Han pasado dos años desde la misteriosa desaparición de la agente inmobiliaria Kelly Johanna Plazas Maná en Rivera, Huila, y su familia aún busca respuestas. Tres personas, incluido su exesposo Fidel Borrero Solano, enfrentan acusaciones por su presunta responsabilidad en el caso. A pesar de pruebas presentadas en juicio, el paradero de la mujer sigue desconocido.
El 1 de marzo de 2024, Kelly Johanna Plazas Maná, una agente inmobiliaria de Rivera, desapareció tras llegar al restaurante La Cabañita alrededor de las 4:30 p.m. para mostrar un lote a un cliente potencial. El parrillero Jorge Eliécer Guzmán fue la última persona en verla; describió cómo ella subió a un Renault Twingo gris con vidrios polarizados, que luego aceleró por una carretera destapada.
Tres hombres están acusados de su desaparición forzada: Fidel Borrero Solano, su exesposo; Alexis Sotelo Salas y Rafael Antonio Puentes Ortega. En el juicio oral presidido por el Juez Segundo Penal Especializado de Neiva, la Fiscalía ha presentado interceptaciones telefónicas y testimonios. En una llamada, Borrero Solano habla con su hijo sobre una visita a Alexis para comprar un carro, negando envíos para matarla. Otra interceptación involucra a Floresmiro Puentes, padre de Rafael Antonio, mencionando un posible carro tirado en un hueco o lago.
Valentina Ramírez Plazas, hija de Kelly, expresó desde Estados Unidos: “Estos dos años han sido los más difíciles de nuestras vidas. Han sido días de angustia, de incertidumbre y de mucho dolor”. Ella cree que los celos enfermizos de Borrero, agravados por drogas y alcohol, motivaron el acto, tras un divorcio por maltrato físico y psicológico. Las hijas describen a Borrero como posesivo y violento, quien las insultaba con términos denigrantes.
Testimonios en el juicio incluyen a Ismael Arturo Sandino Puentes, quien relató que Borrero buscó ayuda para 'desaparecer' a Kelly, simulando un secuestro.
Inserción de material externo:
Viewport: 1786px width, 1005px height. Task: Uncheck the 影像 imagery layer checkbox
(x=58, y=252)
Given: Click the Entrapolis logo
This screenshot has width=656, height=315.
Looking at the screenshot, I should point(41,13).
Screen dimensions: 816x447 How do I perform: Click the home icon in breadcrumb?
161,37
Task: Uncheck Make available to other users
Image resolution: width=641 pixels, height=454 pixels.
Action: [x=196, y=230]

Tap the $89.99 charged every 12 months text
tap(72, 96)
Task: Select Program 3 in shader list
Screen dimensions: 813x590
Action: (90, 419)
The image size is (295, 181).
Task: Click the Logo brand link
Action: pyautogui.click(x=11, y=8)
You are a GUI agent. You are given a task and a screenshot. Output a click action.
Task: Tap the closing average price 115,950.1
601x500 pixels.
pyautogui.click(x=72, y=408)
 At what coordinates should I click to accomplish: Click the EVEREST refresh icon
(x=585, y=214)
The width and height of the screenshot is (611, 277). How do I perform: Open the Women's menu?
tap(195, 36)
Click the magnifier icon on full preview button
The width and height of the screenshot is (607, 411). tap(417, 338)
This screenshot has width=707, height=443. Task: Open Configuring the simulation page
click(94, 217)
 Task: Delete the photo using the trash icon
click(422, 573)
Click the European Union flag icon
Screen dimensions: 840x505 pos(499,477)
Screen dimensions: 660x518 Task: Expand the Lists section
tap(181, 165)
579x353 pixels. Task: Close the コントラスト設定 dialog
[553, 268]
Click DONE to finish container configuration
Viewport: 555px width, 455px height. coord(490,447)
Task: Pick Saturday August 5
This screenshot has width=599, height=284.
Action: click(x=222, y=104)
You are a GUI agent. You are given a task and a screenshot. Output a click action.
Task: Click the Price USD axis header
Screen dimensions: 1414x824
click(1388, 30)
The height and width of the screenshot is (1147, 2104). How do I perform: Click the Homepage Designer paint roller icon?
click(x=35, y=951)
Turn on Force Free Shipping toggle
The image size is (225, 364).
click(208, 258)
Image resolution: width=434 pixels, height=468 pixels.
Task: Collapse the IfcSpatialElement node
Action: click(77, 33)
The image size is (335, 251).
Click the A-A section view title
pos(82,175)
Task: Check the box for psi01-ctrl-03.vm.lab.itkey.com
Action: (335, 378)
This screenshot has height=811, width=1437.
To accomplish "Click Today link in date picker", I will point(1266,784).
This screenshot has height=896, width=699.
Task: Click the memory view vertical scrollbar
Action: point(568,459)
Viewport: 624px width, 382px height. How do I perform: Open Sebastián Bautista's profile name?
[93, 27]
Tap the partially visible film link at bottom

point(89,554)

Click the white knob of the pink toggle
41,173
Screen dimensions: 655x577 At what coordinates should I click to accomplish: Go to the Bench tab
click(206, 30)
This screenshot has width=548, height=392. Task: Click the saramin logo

Valentina añadió: “Lo único que pido es saber la verdad, sea cual sea, y poder darle el adiós que ella merece porque yo sé que no está viva”.
Recientemente, el 26 de febrero de 2026, Borrero fue condenado a seis años de prisión por violencia intrafamiliar agravada, lo que detuvo su libertad provisional. A pesar de las pruebas, no hay certeza sobre el paradero de Kelly, dejando a la familia en incertidumbre.